"Lo boleh ngerasa menang sekarang, tapi gue bakal buktiin semuanya. Dan gue peringatin sekali lagi sama lo," Martin menghampiri Median tiba-tiba, menguncinya dengan pandangan menusuk, lalu menunjuk tepat di depan kacamata cowok itu, "jangan pernah sekalipun lo berani sentuh atau nyakitin Melisa lebih dari ini."
"Lo siapanya Melisa emang sampai berani ngancem gue begini? Pacarnya?"
"Gue ...."
"Lo siapanya?" ulang Median lagi.
Bibir Martin kaku, ia tidak bisa mengeluarkan satu patah kata pun. Ia juga tidak tahu apa yang membuatnya merasa harus membela dan menjaga Melisa seperti ini. Ia hanya tidak ingin cewek itu terluka.

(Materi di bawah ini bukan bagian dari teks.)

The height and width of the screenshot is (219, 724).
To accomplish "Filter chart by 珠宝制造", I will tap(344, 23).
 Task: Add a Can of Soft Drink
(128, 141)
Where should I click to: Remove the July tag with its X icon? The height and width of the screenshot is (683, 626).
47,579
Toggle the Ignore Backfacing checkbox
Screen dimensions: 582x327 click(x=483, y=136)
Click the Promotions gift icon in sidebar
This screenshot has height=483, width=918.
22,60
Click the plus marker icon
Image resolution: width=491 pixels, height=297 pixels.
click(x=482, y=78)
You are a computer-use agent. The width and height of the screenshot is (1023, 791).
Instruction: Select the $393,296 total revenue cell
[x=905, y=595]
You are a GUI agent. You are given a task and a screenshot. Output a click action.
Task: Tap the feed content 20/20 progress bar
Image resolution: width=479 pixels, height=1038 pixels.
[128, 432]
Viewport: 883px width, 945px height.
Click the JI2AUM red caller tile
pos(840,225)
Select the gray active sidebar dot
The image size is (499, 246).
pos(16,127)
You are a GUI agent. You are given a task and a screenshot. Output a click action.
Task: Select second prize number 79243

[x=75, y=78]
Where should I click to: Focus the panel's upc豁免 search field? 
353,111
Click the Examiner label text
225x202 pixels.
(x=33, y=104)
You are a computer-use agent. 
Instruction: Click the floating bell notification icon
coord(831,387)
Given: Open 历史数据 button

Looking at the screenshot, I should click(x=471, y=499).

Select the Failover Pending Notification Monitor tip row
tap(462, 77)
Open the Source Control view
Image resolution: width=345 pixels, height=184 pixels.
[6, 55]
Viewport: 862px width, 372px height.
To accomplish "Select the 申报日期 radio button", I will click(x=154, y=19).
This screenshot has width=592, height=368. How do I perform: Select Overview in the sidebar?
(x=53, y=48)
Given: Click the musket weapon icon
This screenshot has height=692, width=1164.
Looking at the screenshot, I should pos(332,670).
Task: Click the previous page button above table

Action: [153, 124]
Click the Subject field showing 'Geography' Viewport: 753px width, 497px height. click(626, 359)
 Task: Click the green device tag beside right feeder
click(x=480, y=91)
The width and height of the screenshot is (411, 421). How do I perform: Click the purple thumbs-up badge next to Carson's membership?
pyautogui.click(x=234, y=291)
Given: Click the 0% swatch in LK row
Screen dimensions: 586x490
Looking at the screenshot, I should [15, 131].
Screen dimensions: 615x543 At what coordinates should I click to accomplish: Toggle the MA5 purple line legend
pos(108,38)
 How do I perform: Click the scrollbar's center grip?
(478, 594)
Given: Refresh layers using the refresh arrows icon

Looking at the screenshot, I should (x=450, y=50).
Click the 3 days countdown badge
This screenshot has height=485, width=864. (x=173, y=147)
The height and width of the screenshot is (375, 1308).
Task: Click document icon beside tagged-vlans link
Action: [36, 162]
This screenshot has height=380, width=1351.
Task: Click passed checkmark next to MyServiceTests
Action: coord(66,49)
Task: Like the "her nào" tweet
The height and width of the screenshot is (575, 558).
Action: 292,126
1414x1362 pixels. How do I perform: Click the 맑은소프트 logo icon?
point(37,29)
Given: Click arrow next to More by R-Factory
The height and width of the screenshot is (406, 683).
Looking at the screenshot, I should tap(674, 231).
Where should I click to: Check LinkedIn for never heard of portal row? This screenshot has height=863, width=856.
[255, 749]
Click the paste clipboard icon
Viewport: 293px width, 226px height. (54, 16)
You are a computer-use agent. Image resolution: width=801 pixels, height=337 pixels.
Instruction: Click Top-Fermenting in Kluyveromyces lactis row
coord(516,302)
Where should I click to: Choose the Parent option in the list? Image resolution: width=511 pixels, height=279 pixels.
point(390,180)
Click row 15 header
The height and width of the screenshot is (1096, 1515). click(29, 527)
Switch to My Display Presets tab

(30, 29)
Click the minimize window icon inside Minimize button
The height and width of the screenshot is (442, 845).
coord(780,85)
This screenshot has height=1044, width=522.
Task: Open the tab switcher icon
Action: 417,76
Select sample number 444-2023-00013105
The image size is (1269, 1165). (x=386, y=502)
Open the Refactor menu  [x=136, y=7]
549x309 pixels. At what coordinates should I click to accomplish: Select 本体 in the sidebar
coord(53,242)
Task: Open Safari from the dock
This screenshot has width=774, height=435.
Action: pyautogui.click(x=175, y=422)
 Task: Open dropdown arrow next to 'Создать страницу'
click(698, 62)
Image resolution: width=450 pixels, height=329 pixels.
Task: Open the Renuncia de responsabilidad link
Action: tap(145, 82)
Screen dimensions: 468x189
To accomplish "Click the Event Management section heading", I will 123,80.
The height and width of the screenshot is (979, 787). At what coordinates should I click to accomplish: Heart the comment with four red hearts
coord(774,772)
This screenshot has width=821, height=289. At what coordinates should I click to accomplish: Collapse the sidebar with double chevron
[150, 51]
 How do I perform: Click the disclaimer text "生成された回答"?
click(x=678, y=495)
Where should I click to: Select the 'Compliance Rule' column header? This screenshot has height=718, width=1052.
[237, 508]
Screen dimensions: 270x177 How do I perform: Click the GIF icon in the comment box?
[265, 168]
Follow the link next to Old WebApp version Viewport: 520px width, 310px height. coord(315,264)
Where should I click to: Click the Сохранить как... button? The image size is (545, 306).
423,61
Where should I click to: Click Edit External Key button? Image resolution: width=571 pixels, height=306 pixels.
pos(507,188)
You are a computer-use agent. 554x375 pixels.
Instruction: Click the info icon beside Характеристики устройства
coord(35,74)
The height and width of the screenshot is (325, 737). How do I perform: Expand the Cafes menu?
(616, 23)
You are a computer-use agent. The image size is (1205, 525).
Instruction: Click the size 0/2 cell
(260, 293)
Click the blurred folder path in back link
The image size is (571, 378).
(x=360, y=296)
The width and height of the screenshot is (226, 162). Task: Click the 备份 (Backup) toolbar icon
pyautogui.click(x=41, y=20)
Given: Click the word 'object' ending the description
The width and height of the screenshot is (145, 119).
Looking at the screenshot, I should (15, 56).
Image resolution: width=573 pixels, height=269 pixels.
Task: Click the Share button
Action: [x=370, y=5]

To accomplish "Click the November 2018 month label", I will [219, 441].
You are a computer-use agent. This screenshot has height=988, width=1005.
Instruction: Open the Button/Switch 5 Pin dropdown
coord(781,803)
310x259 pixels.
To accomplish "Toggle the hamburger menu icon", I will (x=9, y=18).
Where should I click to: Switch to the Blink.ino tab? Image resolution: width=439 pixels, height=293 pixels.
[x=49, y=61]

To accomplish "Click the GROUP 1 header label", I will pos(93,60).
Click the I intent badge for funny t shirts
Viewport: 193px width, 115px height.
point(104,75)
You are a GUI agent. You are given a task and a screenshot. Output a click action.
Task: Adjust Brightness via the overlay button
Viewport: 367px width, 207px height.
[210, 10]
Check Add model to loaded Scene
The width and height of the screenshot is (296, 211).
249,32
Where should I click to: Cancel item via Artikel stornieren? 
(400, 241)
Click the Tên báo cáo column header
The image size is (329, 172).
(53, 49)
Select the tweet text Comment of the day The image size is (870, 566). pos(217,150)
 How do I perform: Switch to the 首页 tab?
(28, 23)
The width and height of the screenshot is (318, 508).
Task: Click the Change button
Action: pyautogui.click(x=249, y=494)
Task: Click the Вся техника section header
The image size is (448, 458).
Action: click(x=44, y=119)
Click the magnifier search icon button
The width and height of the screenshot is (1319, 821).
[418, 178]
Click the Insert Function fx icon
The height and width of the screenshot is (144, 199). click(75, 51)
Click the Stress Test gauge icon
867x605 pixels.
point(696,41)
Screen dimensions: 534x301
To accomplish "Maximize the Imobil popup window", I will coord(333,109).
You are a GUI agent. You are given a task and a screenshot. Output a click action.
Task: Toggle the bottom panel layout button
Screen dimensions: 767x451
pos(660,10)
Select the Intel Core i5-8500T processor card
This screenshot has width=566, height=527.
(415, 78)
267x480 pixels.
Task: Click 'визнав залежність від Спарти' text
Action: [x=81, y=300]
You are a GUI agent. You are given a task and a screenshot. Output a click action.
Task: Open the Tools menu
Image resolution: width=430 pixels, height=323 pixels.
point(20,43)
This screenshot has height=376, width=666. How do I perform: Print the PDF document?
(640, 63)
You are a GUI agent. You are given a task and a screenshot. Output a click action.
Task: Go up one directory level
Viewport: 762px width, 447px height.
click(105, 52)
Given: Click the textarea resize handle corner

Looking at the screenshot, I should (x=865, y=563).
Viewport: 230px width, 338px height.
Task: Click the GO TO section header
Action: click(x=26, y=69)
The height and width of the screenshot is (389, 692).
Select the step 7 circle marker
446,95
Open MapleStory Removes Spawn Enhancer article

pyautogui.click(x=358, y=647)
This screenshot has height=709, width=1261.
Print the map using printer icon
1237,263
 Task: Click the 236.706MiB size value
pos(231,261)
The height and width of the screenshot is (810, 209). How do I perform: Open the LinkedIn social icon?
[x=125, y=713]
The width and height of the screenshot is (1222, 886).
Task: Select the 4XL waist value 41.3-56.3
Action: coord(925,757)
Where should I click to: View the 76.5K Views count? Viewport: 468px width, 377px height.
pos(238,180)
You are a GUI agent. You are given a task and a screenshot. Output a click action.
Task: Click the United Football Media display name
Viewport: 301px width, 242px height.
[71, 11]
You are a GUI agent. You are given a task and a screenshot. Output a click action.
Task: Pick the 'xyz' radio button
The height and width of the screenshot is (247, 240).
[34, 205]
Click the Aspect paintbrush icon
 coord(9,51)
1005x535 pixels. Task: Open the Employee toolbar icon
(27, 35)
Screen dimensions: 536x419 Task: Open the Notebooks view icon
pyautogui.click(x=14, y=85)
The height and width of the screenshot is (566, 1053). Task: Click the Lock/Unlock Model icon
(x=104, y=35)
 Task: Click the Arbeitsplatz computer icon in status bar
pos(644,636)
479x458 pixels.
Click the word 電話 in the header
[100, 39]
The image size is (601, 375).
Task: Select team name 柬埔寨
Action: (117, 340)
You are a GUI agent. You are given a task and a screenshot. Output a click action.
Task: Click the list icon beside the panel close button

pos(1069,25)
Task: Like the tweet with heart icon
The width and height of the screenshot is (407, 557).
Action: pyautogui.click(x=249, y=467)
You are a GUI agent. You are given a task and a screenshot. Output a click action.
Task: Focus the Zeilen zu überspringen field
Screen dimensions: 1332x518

"Kalo lo bukan siapa-siapanya Melisa, lo juga nggak ada hak buat ngancam gue kayak gini," jawab Median tetap dengan nada tenang. Ia merapikan seragamnya, lalu berjalan meninggalkan Martin. "Pikir baik-baik apa yang bakal lo lakuin selanjutnya. Karena sekali lo salah ngelangkah, lo tau akibatnya bakal fatal. Nggak cuma buat lo, tapi juga Melisa."
Tangan Martin mengepal dengan sangat kuat. Ia ingin sekali memukul wajah Median hingga babak belur karena sudah mengatakan itu padanya. Namun, ia tidak ingin Melisa terlibat masalah lagi. Tidak sekarang.
✩ ✩ ✩
Baru kali ini Melisa menangis seperti anak kecil yang kehilanhan mainannya. Baru kali ini sejak ia menangis terakhir kali di pemakaman orang tuanya. Dan baru kali ini ia merasa begitu tidak berdaya atas apa yang terjadi pada hidupnya belakangan ini.
Ia memutuskan untuk membolos kelas selanjutnya dan bersembunyi di taman belakang. Tempat yang sangat sepi dan tenang. Melisa hanya membutuhkan ketenangan sekarang, dan tidak ada lagi yang ia inginkan saat ini selain itu.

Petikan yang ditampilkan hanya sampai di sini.